Joel proposes we begin to view AI as a partner, something that learns with us, helps shape our ideas, and grows with us over time. Joel likened this to the Lennon-McCartney dynamic: mutual growth, creative tension, and bigger ideas than either could reach alone. That’s what AI can offer when integrated intentionally into your workflow.
This theme was also echoed in other sessions. Lane Shackleton and Mihika Kapoor encouraged designers to stop treating AI like a serious automation tool and treat it like a creative collaborator instead. We should experiment alongside AI and bounce ideas off it, not just assign questions to answer and tasks to do. This shift in mindset opens new possibilities for play, exploration, and unexpected insights when innovating solutions for complex problems.
When AI becomes a part of the creative process, ideas move faster, and the gap between concept and testable prototype is smaller. Even more, AI is making software development more accessible. Prompt-based no-code tools let less technical team members turn ideas into working prototypes without ever having to touch a single line of code.
This shift empowers a broader range of voices within teams to actively contribute to building and iterating on solutions. Designers can experiment directly with functionality, and stakeholders can see tangible results sooner. The result is a more collaborative, inclusive workflow that breaks down traditional barriers between roles. With AI, innovation cycles shorten, teams adapt more quickly, and products better reflect diverse perspectives and real user needs.
These shifts mean a lot for creatives, especially those who are newly entering their field. The roles of entry and mid-level designers are moving away from tool mastery and pixel pushing towards becoming co-creators with AI. Designers are expected to think critically and shape early AI-generated ideas into thoughtful, human-centered solutions.
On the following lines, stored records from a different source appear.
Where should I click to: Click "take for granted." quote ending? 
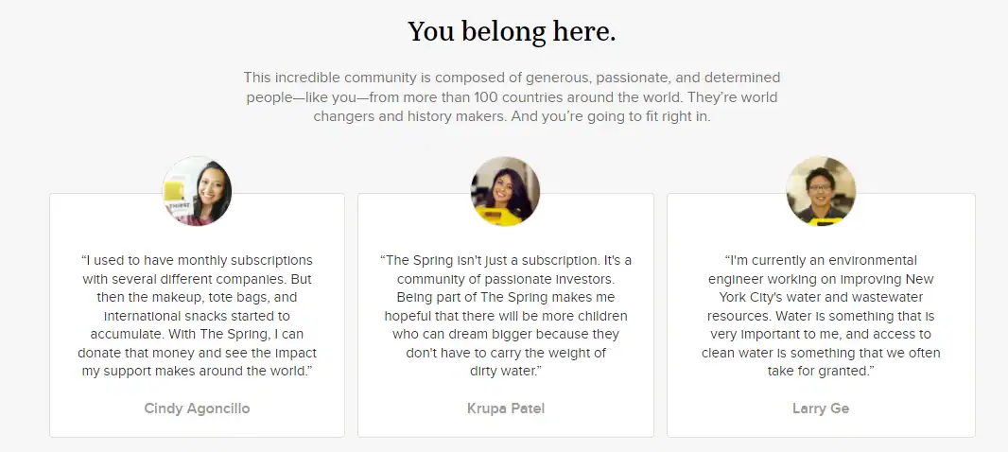tap(821, 372)
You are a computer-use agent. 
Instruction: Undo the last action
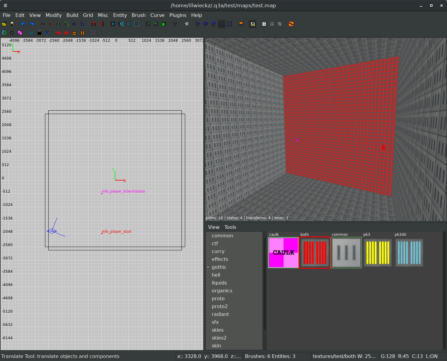pos(23,24)
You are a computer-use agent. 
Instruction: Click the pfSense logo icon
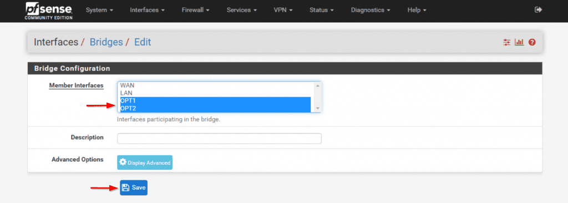click(48, 11)
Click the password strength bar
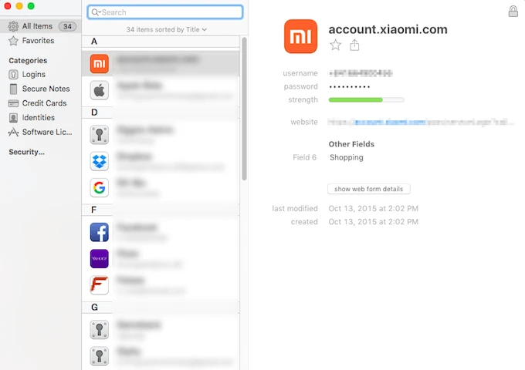This screenshot has height=370, width=525. point(367,99)
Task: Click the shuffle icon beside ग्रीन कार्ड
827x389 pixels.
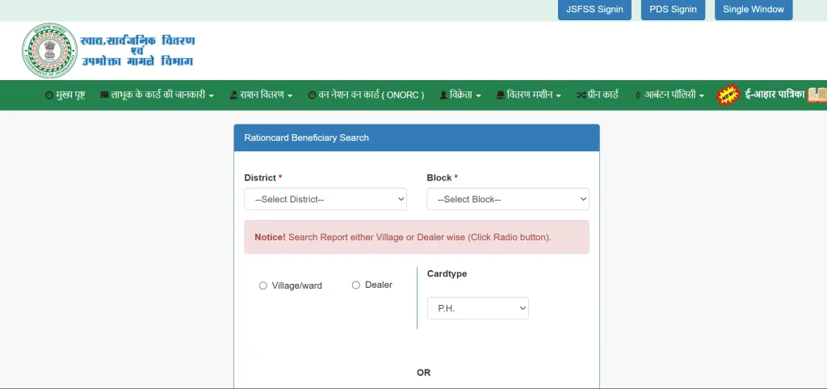Action: tap(581, 95)
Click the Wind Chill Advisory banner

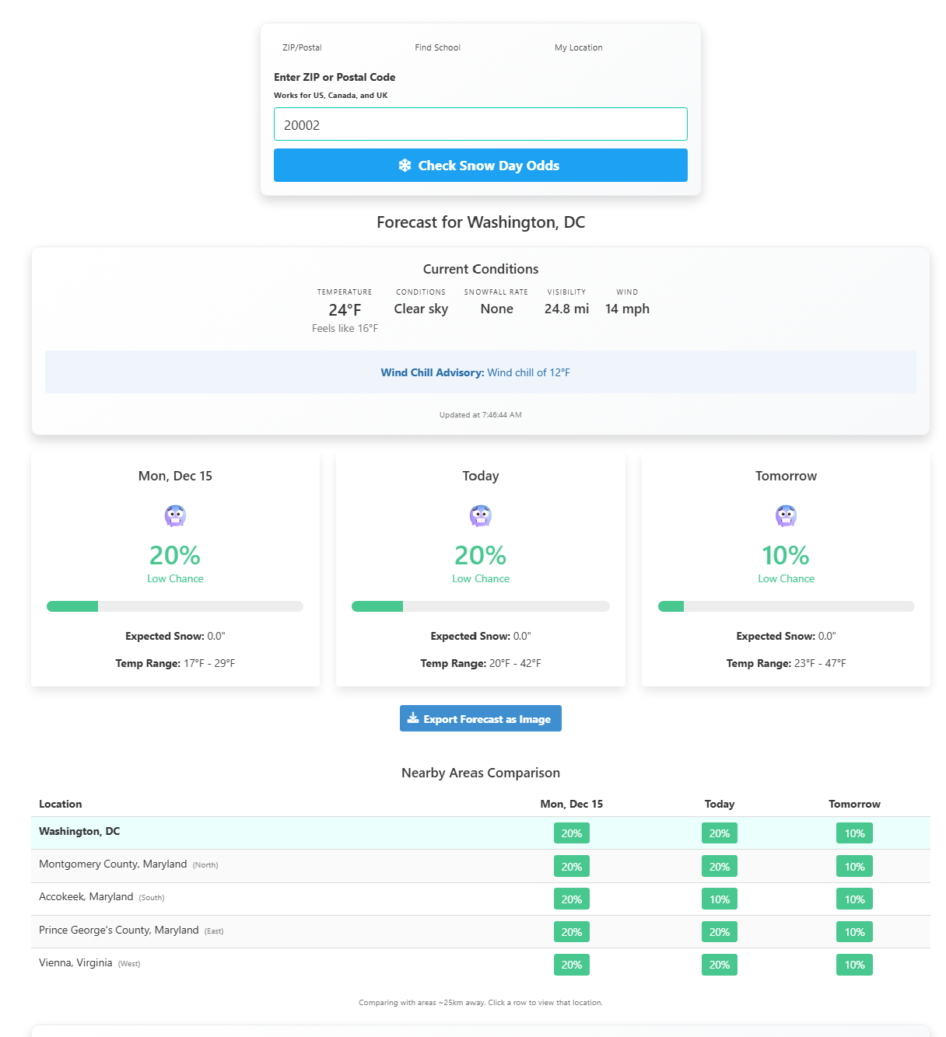coord(481,372)
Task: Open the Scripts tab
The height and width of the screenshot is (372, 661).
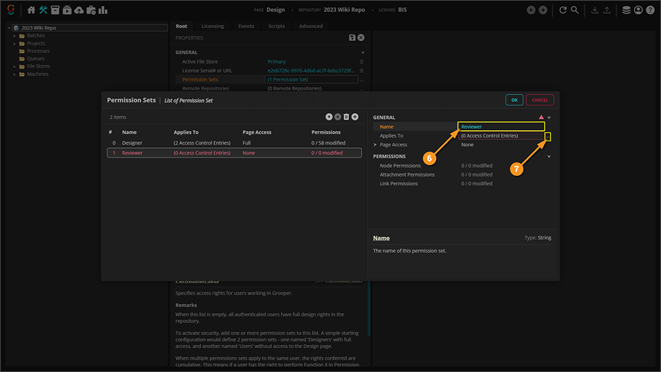Action: point(276,26)

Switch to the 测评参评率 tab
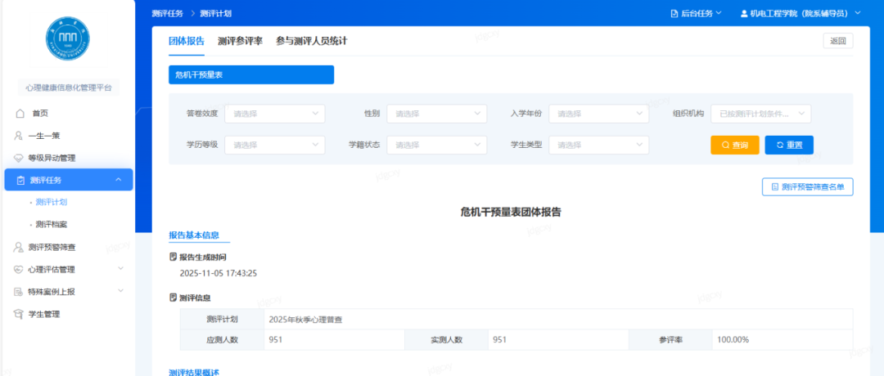(x=240, y=40)
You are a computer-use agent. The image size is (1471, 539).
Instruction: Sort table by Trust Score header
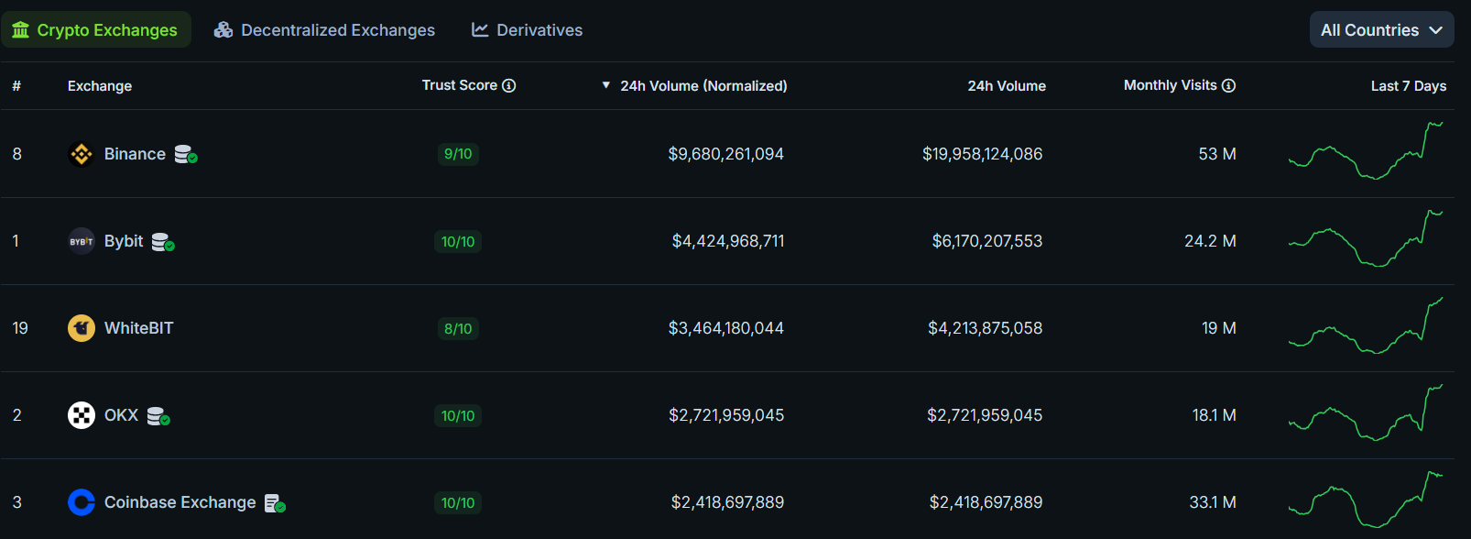pyautogui.click(x=459, y=85)
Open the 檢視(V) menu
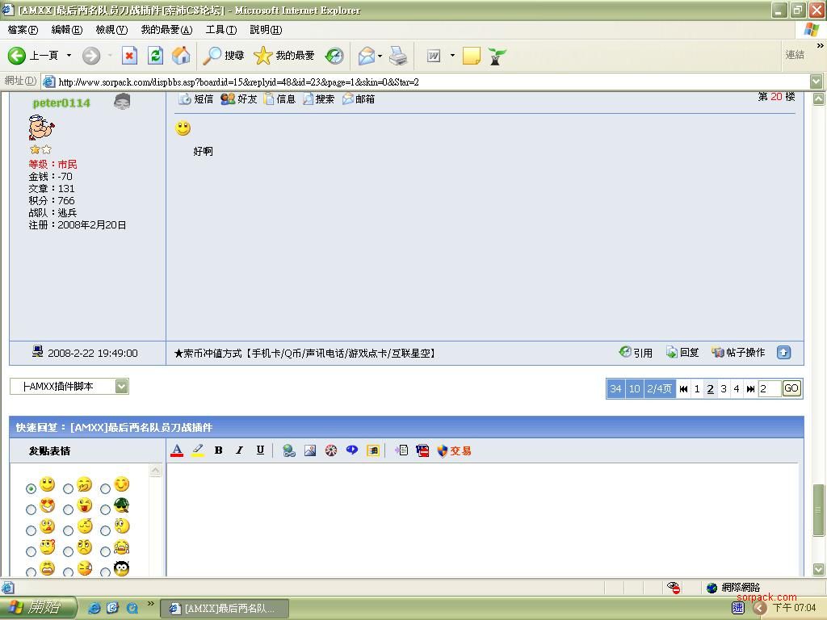This screenshot has height=620, width=827. pyautogui.click(x=111, y=30)
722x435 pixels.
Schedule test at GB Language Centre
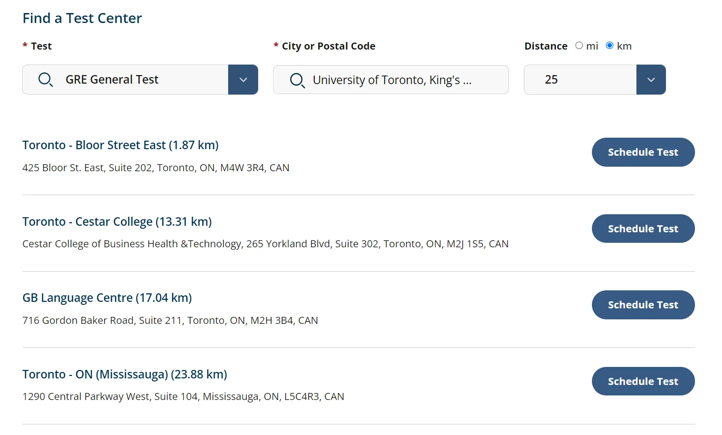[x=643, y=305]
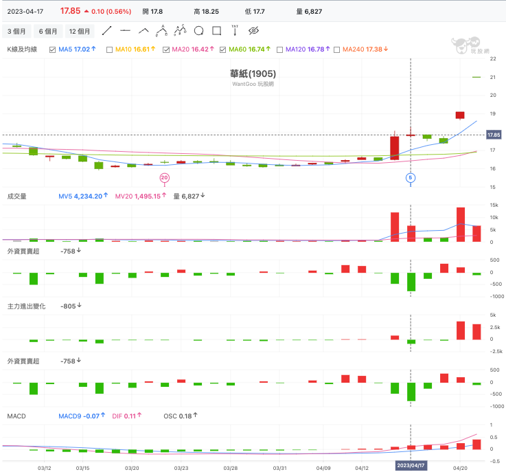Click the blue 5 marker on chart
Screen dimensions: 506x472
pos(411,177)
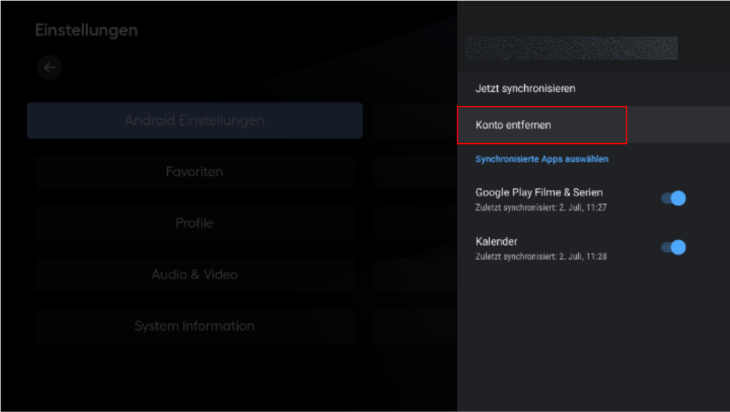Choose Jetzt synchronisieren

[526, 88]
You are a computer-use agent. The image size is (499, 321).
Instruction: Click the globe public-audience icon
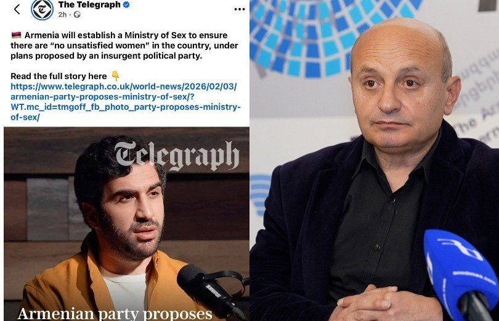pos(77,15)
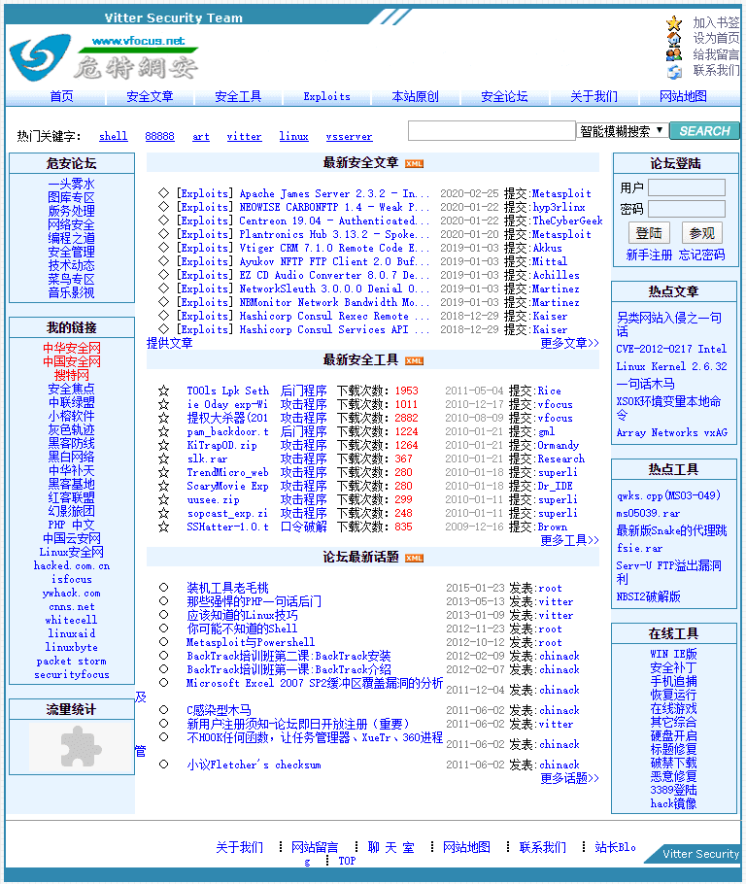Open the 智能模糊搜索 search type dropdown
The height and width of the screenshot is (884, 746).
click(x=622, y=131)
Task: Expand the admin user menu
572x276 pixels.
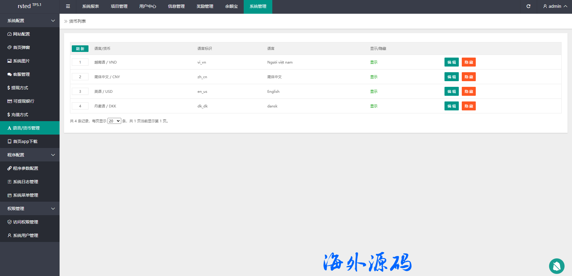Action: [x=555, y=6]
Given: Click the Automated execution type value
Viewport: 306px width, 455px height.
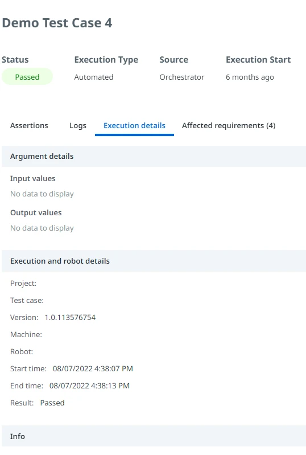Looking at the screenshot, I should coord(94,77).
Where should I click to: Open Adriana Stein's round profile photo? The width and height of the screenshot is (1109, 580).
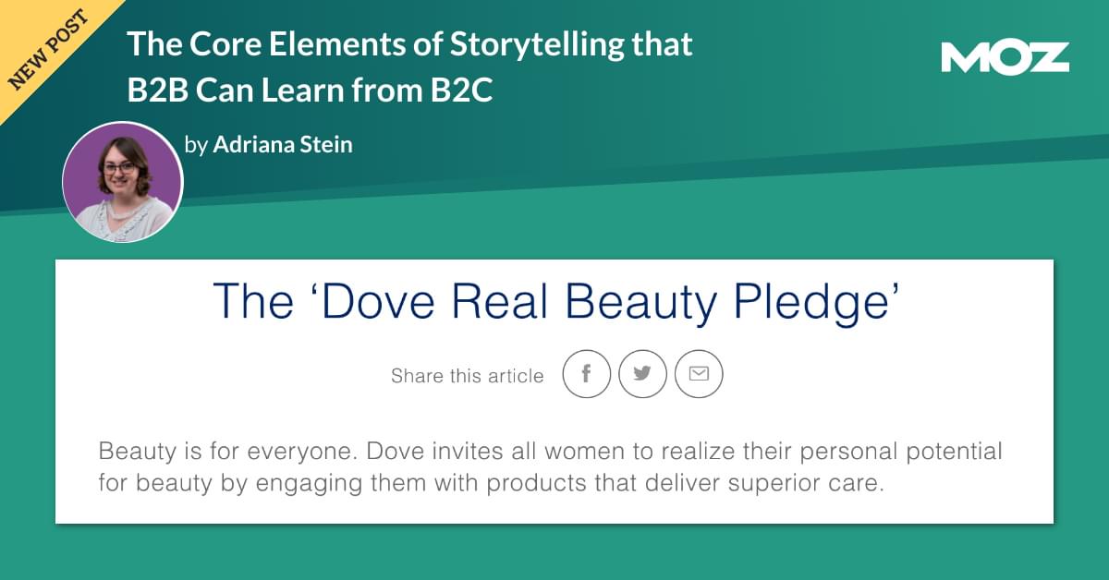123,182
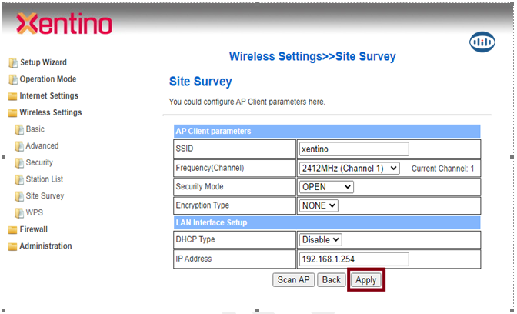
Task: Click the round logo icon at top right
Action: [x=482, y=43]
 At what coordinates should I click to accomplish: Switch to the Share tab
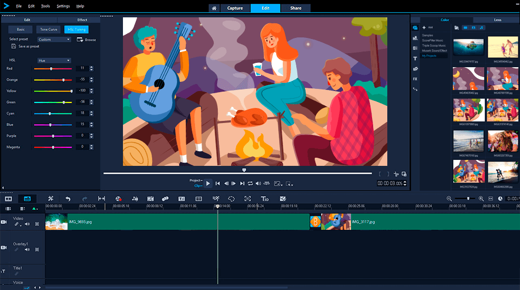(x=296, y=8)
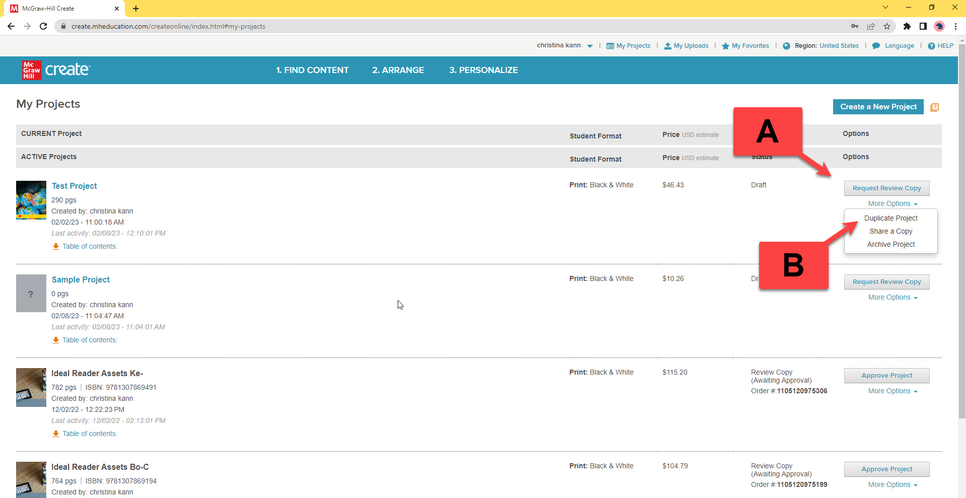
Task: Expand More Options for Ideal Reader Assets Ke-
Action: pos(892,391)
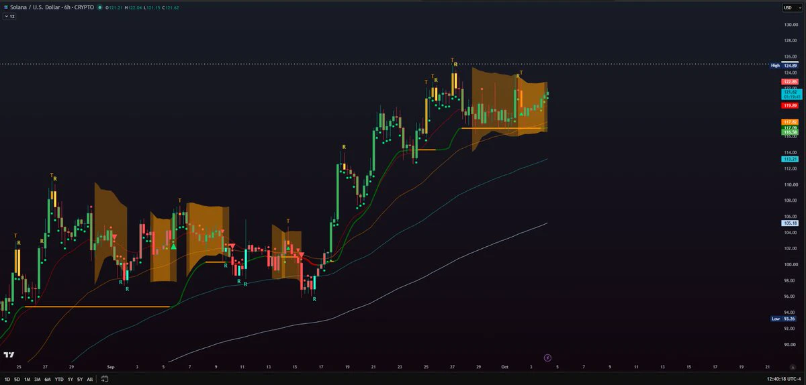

AI is moving the focus away from repetitive, productive work and toward areas where human skills truly take solutions to the next level, such as uncovering the right problems to solve, conducting thorough UX research, and designing thoughtful micro-interactions.
The role of designers is expanding, not shrinking, and by leaning into the parts of the process where human insight matters most, we can shape better, more thoughtful solutions.
Ready to bring AI into your design process? Here are a few tools worth checking out:
What’s clear is that the design community is approaching AI with a strong sense of curiosity. Teams are becoming inspired to create smarter, more thoughtful work, because AI isn’t replacing creativity; it’s unlocking new creative possibilities. The tools are available. Now, the challenge is deciding how we choose to use them.
Explore how MetroStar is using AI to push the mission further and the innovation behind our next solutions at metrostar.com/innovation-lab
Written By:
Ana Zelaya
Associate UX Designer
Never miss a thing by signing up for our newsletter. We periodically send out important news, blogs, and other announcements. Don’t worry, we promise not to spam you.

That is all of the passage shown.